**EXERCISE MATERIALS**
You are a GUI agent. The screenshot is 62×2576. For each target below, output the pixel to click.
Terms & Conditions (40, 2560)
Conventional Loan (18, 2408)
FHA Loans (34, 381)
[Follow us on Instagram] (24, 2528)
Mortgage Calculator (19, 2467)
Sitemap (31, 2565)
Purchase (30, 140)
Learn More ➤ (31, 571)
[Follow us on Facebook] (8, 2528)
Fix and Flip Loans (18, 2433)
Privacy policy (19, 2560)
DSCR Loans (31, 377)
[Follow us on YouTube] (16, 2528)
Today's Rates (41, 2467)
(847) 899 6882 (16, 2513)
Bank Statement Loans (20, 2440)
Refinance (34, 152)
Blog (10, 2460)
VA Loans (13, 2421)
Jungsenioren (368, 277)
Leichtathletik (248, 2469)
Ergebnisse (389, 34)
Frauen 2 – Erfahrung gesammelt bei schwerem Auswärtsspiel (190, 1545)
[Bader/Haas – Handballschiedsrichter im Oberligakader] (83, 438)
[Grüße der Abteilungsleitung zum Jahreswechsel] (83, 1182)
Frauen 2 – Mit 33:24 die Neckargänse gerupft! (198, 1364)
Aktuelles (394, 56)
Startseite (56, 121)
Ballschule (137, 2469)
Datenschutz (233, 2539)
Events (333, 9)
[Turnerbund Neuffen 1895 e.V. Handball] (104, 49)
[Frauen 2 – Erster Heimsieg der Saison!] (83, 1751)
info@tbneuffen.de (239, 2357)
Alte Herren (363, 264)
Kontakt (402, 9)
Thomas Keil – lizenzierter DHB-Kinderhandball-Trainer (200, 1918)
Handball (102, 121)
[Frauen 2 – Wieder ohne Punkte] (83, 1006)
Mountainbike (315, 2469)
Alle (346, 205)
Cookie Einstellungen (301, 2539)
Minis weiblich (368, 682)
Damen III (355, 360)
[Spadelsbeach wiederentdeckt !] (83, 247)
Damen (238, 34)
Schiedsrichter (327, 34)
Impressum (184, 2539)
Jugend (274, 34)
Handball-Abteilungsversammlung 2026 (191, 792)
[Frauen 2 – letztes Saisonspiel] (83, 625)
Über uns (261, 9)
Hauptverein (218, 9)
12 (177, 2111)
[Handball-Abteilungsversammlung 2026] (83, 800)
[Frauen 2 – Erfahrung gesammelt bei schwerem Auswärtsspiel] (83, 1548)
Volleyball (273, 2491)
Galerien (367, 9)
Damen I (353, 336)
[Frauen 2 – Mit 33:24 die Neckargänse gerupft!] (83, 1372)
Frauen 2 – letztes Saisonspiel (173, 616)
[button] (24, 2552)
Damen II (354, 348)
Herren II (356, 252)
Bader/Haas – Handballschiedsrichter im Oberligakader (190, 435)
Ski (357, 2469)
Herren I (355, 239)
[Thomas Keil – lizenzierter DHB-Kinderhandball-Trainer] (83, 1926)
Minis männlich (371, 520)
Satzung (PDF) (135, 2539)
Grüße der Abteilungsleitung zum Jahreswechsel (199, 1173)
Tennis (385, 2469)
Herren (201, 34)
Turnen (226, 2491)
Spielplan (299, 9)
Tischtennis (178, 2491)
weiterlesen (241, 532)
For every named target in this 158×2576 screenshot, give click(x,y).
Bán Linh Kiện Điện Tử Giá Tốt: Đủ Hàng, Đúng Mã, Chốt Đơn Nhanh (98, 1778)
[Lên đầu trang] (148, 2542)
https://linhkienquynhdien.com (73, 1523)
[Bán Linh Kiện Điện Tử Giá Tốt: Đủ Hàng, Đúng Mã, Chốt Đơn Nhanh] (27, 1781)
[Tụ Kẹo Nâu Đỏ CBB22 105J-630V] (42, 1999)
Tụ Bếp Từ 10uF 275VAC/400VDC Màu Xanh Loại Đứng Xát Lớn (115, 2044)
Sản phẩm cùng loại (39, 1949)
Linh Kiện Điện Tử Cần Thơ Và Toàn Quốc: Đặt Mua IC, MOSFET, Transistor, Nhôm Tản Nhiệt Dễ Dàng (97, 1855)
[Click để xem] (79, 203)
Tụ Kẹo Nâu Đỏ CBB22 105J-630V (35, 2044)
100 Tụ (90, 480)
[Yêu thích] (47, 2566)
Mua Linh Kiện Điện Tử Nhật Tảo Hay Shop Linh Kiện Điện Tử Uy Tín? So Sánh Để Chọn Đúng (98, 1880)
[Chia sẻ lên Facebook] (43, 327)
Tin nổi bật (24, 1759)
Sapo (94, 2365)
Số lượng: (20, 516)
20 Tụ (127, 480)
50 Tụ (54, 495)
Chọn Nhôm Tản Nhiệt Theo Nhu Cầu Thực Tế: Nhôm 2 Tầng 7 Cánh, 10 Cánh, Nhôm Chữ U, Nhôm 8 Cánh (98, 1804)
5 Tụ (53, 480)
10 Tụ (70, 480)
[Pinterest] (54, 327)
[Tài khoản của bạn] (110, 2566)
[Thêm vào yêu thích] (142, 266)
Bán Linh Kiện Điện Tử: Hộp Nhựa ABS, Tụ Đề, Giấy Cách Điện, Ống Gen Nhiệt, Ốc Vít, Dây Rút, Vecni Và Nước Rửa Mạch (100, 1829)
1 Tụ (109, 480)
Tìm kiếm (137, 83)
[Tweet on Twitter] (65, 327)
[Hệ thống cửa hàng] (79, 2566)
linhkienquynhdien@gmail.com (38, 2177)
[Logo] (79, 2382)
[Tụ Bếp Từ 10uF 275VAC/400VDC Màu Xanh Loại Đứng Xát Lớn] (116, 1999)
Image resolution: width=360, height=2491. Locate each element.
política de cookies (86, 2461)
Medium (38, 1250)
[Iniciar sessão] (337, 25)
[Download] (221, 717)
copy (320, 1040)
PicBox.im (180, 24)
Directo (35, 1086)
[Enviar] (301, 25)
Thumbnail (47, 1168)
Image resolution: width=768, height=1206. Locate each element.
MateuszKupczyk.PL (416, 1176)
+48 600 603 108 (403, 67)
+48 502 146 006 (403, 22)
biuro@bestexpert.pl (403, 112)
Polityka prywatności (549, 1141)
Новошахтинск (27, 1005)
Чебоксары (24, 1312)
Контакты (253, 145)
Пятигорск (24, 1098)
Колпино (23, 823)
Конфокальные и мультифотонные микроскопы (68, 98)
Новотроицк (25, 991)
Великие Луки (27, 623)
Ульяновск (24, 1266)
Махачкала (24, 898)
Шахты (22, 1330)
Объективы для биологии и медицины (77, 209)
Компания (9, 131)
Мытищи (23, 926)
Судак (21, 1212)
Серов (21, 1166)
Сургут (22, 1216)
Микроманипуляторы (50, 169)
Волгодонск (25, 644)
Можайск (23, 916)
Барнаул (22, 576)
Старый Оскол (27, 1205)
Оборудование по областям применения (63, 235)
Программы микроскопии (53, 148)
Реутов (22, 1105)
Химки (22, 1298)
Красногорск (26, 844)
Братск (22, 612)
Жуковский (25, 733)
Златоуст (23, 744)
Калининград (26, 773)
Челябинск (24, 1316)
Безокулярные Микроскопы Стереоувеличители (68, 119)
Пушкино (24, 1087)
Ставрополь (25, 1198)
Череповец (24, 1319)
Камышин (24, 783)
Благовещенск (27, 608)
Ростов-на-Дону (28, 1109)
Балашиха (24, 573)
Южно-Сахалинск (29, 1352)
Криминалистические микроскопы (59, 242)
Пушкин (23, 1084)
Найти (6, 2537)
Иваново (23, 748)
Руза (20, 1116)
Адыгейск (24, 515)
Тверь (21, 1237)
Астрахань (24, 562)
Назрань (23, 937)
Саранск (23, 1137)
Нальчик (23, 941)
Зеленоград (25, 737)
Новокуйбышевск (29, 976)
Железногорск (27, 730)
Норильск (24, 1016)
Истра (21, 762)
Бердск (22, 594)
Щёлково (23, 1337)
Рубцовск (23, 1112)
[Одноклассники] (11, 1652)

**PROBLEM TO WORK ON**
Only the lines from the one holding "Руза (20, 1116)" through the end of the records should appear in the answer, each repeated exactly.

**RESPONSE AREA**
Руза (20, 1116)
Адыгейск (24, 515)
Тверь (21, 1237)
Астрахань (24, 562)
Назрань (23, 937)
Саранск (23, 1137)
Нальчик (23, 941)
Зеленоград (25, 737)
Новокуйбышевск (29, 976)
Железногорск (27, 730)
Норильск (24, 1016)
Истра (21, 762)
Бердск (22, 594)
Щёлково (23, 1337)
Рубцовск (23, 1112)
[Одноклассники] (11, 1652)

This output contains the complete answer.